- Opening Delimiter -

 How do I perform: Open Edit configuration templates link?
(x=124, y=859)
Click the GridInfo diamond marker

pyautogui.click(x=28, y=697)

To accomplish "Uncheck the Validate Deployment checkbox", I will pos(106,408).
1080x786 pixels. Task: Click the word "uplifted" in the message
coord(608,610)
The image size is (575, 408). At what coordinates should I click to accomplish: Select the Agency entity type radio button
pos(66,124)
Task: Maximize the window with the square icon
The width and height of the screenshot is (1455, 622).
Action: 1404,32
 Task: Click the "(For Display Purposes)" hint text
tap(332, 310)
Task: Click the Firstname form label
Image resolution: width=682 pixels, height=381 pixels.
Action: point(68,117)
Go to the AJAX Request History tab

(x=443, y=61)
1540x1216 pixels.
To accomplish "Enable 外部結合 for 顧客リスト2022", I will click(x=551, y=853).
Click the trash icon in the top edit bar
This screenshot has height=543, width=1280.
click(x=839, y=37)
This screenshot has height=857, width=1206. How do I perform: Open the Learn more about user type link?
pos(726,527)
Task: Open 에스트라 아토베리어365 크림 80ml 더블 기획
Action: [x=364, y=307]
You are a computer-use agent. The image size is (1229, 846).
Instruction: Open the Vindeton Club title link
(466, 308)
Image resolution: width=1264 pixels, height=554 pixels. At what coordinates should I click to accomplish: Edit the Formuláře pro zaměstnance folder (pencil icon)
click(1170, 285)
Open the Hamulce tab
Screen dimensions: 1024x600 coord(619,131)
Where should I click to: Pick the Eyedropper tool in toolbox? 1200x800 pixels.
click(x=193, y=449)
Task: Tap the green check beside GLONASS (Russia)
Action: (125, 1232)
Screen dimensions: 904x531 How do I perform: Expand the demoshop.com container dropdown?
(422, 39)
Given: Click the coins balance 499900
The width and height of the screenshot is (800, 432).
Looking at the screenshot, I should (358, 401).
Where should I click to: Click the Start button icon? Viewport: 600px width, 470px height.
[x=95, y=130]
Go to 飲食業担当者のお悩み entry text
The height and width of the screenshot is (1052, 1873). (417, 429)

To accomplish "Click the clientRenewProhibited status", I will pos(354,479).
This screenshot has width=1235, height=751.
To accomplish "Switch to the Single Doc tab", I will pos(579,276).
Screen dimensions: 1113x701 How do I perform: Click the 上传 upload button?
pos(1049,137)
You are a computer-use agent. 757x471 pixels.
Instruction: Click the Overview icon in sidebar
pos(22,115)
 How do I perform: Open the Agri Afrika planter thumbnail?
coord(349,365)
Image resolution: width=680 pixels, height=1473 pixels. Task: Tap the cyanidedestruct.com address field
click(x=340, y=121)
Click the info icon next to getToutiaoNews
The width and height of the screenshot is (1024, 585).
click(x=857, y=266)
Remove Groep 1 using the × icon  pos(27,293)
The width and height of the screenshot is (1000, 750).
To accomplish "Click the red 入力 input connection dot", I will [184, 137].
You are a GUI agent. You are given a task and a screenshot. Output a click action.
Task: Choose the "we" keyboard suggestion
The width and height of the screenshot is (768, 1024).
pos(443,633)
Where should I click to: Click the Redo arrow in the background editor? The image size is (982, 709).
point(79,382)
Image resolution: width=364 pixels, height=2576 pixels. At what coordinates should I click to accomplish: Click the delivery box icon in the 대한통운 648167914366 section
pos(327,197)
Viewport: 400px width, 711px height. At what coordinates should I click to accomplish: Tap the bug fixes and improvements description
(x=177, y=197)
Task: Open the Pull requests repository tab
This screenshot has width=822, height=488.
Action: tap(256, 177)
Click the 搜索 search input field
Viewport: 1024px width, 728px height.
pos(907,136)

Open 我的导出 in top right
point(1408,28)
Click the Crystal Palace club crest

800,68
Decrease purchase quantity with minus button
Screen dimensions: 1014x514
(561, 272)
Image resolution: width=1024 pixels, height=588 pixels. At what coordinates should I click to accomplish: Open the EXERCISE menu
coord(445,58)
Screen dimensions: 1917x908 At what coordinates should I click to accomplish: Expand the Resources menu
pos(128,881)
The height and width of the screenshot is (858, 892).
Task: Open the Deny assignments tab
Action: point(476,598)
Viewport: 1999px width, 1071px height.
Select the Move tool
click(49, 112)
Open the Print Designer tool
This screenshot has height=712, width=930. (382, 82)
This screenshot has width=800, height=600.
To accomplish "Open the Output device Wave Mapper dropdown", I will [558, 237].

- Closing Delimiter -

◆ To do
All lines with the word "computer" need to be copied from the data above.

◆ Reply
You are a computer-use agent. The image size is (1229, 846).
You are a computer-use agent. 757x471 pixels.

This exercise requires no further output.